> _文書抜粋_
3月10日「エヴァから考える物語作品との付き合い方・向き合い方・姿勢について。」

エヴァから考える物語作品との付き合い方・向き合い方・姿勢について。」

3月10日水曜日。時刻は午後7時。

今週、エヴァの最終章が劇場で公開されている。

そして、2週間ぐらい前に述べた通り、見たいけど僕はおそらく見ないし、見たいから3~5年以内に見たいと思う。

以前述べた通り、僕は旧バージョン、つまりテレビ版とそれに伴う旧劇場版は中学2年の時にレンタルビデオ屋で1度見た切り見てないし、また新劇場版4部作についてはまだ1回も見ていない。

見たいけど、見ていない。

それは何故かというと、それが今の僕のエヴァという作品に対しての「姿勢」だから。

> _表示情報_
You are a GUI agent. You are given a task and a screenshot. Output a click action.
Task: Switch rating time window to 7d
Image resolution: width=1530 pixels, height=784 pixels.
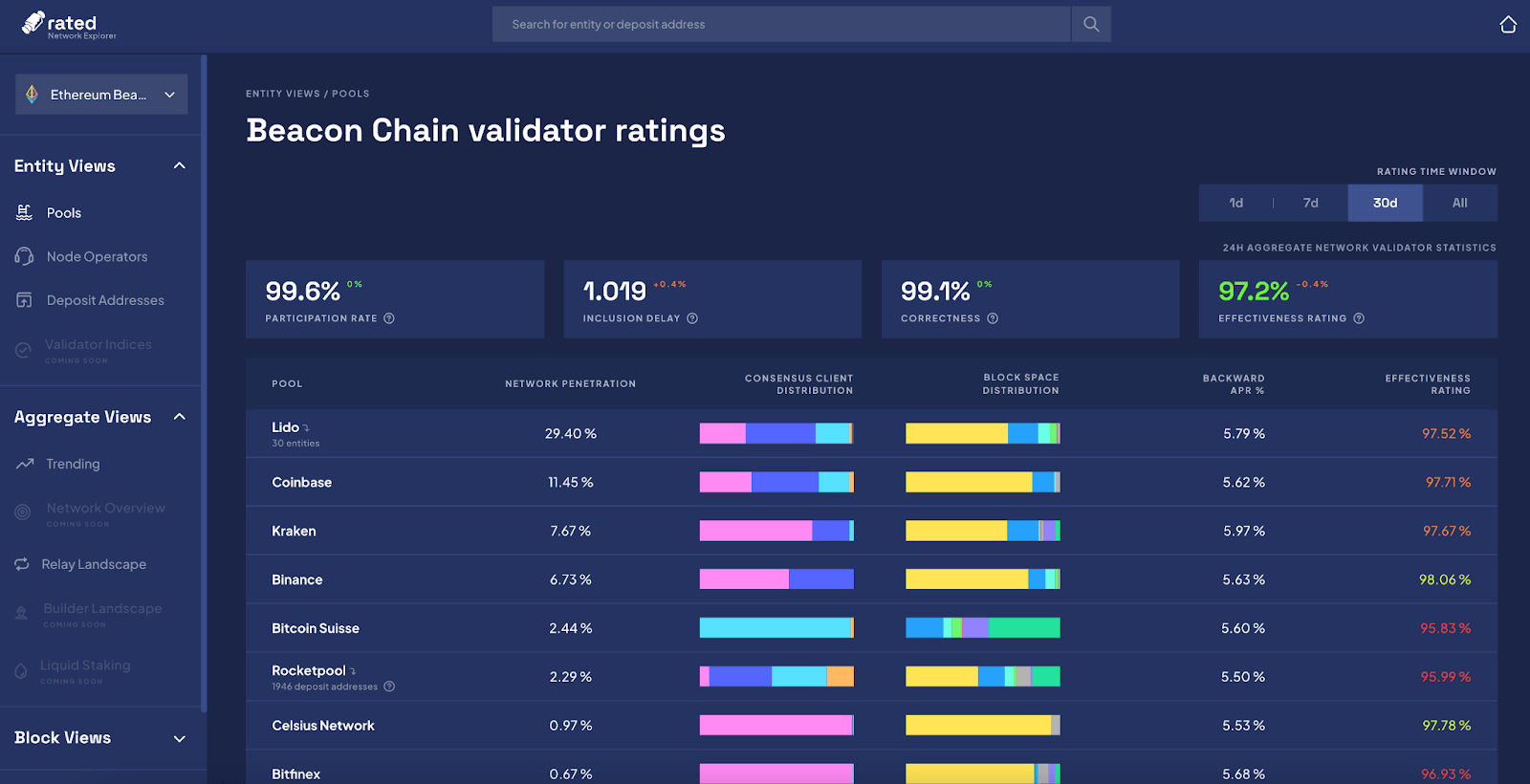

> _指示内容 1_
文書抜粋のうち、「3月10日水曜日。時刻は午後7時。」を含む語句で始まり「見たいけど、見ていない。」で終わる部分を、そのまま抜き出してください。
> _指示内容 2_
エヴァについての文書抜粋において、筆者が作品を見たいと思いながらも見ていない理由を、本文に即して1~3文で説明してください。
> _指示内容 3_
エヴァを手がかりに物語作品との向き合い方を論じた文章を、最後の一文の後から書き継いでください。

> _想定出力 1_
3月10日水曜日。時刻は午後7時。

今週、エヴァの最終章が劇場で公開されている。

そして、2週間ぐらい前に述べた通り、見たいけど僕はおそらく見ないし、見たいから3~5年以内に見たいと思う。

以前述べた通り、僕は旧バージョン、つまりテレビ版とそれに伴う旧劇場版は中学2年の時にレンタルビデオ屋で1度見た切り見てないし、また新劇場版4部作についてはまだ1回も見ていない。

見たいけど、見ていない。

> _想定出力 2_
筆者は、エヴァを見たいと思いながらも見ていない理由として、それが現在の自分のエヴァという作品に対する「姿勢」だからだと述べています。

> _想定出力 3_
それはつまり、作品・物語作品・ストーリー作品とは何かという話になってくる。

ここで言う作品とはすごく大まかで、まあ娯楽的な、僕たちの心を楽しませてくれる創作作品、といったものだ。

例えばドラマであったり映画であったり小説であったり漫画であったり、音楽であったり。

一般的に「クリエイティブ」と言われる作品のことであり、それに対する僕の考え方や姿勢を述べたいと思う。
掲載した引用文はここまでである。